An Ivy League record by senior Jon Christensen and a championship meet record by sophomore Paul Nolle were among the highlights in a brilliant second day for the Princeton men's swimming and diving team. Four victories and a plethora of championship finalists helped the Tigers take control during the second day of the 2012 Ivy League Men's Swimming & Diving Championships.

Through four sessions of the six-session meet, the three-time defending Ivy League champion Tigers lead the field with 1049.5 points. Harvard holds second with 944 points, while Columbia is third with 715.5 points.

Christensen did more than just break an Ivy League record in the 100 breast. He also assured that his collegiate swim career would not end this weekend. His Ivy League record time of 52.86 also surpassed the NCAA 'A' cut time, which guarantees the Tiger senior a berth in the NCAA Championships.

Princeton maintained its mastery of the relays Friday by sweeping the 200 medley and 800 free. The championship finals opened with the 200 medley, and the Tiger quartet of junior Kaspar Raigla, Christensen, and freshmen Michael Strand and Harrison Wagner earned the win in a Denunzio record time of 1:25.89. That time was more than two seconds faster than any team in the field.

That margin would seem razor thin in the next final, as Nolle dominated the 1000 to win in a championship meet record time of 8:54.86. Nobody was within nine seconds of Nolle, who has now won two Ivy League titles this weekend (he won the 500 Thursday). Freshman David Paulk also earned a Top-10 finish by placing ninth in 9:15.18.

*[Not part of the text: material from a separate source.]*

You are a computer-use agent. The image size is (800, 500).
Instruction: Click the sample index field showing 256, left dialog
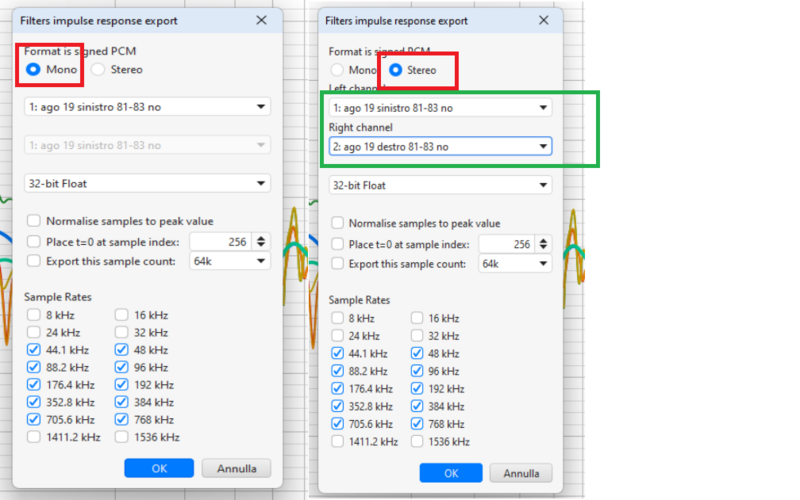point(220,242)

Dartmouth sophomore Nejc Zupan was the class of the field in the 400 IM, winning in a time of 3:49.73. Regardless, it was a big event for the Tigers, which took up half of the championship field and moved past Harvard in the standings. Sophomore Daniel Hasler took third in 3:51.43, while freshman Caleb Tuten took fourth in 3:53.29. Freshman Oliver Bennett finished sixth in 3:54.70, while sophomore Eric Materniak rounded out the field by taking eighth in 4:03.11.

Brown went 1-2 in the 100 fly, as sophomore Tommy Glenn picked up a win in 46.73. Princeton freshman Michael Strand placed third in 47.87, while Raigla took fifth in 48.09. Senior Michael Monovoukas added an eighth-place finish in 48.75.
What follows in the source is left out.